• WHAT TO DO
Some of the lines below need repeating. Reproduce exactly those between the lines holding "The width and height of the screenshot is (919, 703)." and "Given: Select the magenta b wave label", inclusive.

Extracted data entries:
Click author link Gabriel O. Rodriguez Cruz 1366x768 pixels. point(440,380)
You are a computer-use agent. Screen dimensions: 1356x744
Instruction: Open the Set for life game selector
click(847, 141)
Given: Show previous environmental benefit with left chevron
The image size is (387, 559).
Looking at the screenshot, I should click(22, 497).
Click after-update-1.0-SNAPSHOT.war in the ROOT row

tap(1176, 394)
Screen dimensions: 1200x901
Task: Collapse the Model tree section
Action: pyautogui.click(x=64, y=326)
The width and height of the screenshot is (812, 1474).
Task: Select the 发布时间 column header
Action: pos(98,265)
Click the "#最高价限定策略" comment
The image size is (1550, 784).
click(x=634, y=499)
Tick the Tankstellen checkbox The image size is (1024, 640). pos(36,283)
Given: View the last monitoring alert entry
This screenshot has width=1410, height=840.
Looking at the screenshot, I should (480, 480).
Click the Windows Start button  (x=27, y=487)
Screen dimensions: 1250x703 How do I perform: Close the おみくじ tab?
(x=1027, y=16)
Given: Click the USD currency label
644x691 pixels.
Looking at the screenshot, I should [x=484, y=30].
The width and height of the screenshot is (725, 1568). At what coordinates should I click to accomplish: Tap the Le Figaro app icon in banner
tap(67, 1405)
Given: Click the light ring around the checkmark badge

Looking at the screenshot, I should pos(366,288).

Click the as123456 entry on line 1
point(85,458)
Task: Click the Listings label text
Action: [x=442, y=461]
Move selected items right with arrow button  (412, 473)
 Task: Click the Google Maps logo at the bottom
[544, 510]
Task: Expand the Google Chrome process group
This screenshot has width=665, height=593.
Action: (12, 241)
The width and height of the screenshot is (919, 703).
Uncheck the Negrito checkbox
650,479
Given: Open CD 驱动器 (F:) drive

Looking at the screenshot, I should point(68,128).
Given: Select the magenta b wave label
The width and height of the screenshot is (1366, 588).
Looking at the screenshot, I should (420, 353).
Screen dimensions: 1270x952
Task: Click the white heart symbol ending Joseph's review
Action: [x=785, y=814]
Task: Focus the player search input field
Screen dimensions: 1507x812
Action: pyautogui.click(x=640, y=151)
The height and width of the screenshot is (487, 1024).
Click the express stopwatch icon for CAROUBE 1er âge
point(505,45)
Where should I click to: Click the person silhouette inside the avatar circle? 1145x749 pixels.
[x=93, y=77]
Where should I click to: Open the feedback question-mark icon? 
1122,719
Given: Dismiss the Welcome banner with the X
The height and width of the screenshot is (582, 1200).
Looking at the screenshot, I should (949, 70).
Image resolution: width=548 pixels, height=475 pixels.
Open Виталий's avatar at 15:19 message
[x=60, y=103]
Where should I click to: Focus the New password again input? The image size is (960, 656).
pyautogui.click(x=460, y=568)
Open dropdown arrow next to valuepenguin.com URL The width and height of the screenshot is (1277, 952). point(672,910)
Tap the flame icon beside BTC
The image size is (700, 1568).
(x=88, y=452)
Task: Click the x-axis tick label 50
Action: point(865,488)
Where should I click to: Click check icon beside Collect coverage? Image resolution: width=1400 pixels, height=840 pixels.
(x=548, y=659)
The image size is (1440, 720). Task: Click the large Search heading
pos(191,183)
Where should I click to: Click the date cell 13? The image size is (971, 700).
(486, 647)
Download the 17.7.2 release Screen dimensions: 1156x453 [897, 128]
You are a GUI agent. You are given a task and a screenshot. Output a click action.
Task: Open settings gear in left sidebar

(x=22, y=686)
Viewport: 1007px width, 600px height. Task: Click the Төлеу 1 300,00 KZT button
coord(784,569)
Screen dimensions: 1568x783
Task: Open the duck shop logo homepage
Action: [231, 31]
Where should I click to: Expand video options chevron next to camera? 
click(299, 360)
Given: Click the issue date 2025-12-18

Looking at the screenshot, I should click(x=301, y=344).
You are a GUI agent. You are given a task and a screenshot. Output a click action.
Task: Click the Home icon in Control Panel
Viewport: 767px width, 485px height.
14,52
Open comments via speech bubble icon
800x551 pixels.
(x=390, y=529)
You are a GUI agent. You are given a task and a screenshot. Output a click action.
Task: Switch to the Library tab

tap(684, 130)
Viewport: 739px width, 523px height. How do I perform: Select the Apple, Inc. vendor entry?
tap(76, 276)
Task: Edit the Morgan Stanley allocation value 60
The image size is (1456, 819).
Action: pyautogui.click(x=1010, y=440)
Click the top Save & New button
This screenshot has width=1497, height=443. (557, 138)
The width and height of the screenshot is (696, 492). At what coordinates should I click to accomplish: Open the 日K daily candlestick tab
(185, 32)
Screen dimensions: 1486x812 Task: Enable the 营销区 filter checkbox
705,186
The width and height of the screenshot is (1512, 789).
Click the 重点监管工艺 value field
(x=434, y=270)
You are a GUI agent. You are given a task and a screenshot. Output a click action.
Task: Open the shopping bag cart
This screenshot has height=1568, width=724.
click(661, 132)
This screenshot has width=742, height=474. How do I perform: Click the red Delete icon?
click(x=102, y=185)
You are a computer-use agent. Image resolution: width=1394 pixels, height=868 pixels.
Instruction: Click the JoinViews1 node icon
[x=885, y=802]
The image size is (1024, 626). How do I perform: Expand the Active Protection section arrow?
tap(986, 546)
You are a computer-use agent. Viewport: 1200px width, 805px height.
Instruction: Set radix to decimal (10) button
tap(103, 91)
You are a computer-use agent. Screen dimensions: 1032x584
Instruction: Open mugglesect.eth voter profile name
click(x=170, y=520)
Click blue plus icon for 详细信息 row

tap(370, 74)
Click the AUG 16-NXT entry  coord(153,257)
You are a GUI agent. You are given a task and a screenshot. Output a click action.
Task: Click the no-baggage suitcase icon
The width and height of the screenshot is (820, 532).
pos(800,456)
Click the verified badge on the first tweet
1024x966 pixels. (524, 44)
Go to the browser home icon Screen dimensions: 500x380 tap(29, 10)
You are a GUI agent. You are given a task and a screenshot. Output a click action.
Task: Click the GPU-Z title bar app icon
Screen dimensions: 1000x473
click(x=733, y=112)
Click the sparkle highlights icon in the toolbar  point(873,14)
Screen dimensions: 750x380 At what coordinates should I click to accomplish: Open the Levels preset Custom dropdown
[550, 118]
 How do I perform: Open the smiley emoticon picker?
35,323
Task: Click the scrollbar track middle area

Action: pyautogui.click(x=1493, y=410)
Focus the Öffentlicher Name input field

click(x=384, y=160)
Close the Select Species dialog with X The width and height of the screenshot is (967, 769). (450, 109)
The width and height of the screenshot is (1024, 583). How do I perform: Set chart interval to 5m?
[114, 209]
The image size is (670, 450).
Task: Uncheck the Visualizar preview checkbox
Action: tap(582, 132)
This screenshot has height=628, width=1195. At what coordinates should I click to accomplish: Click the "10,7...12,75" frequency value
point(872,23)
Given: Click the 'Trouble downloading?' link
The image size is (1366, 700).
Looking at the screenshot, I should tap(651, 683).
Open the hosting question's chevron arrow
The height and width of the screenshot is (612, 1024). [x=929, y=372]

• RESPONSE
The width and height of the screenshot is (919, 703).
Uncheck the Negrito checkbox
650,479
Given: Open CD 驱动器 (F:) drive

Looking at the screenshot, I should point(68,128).
Given: Select the magenta b wave label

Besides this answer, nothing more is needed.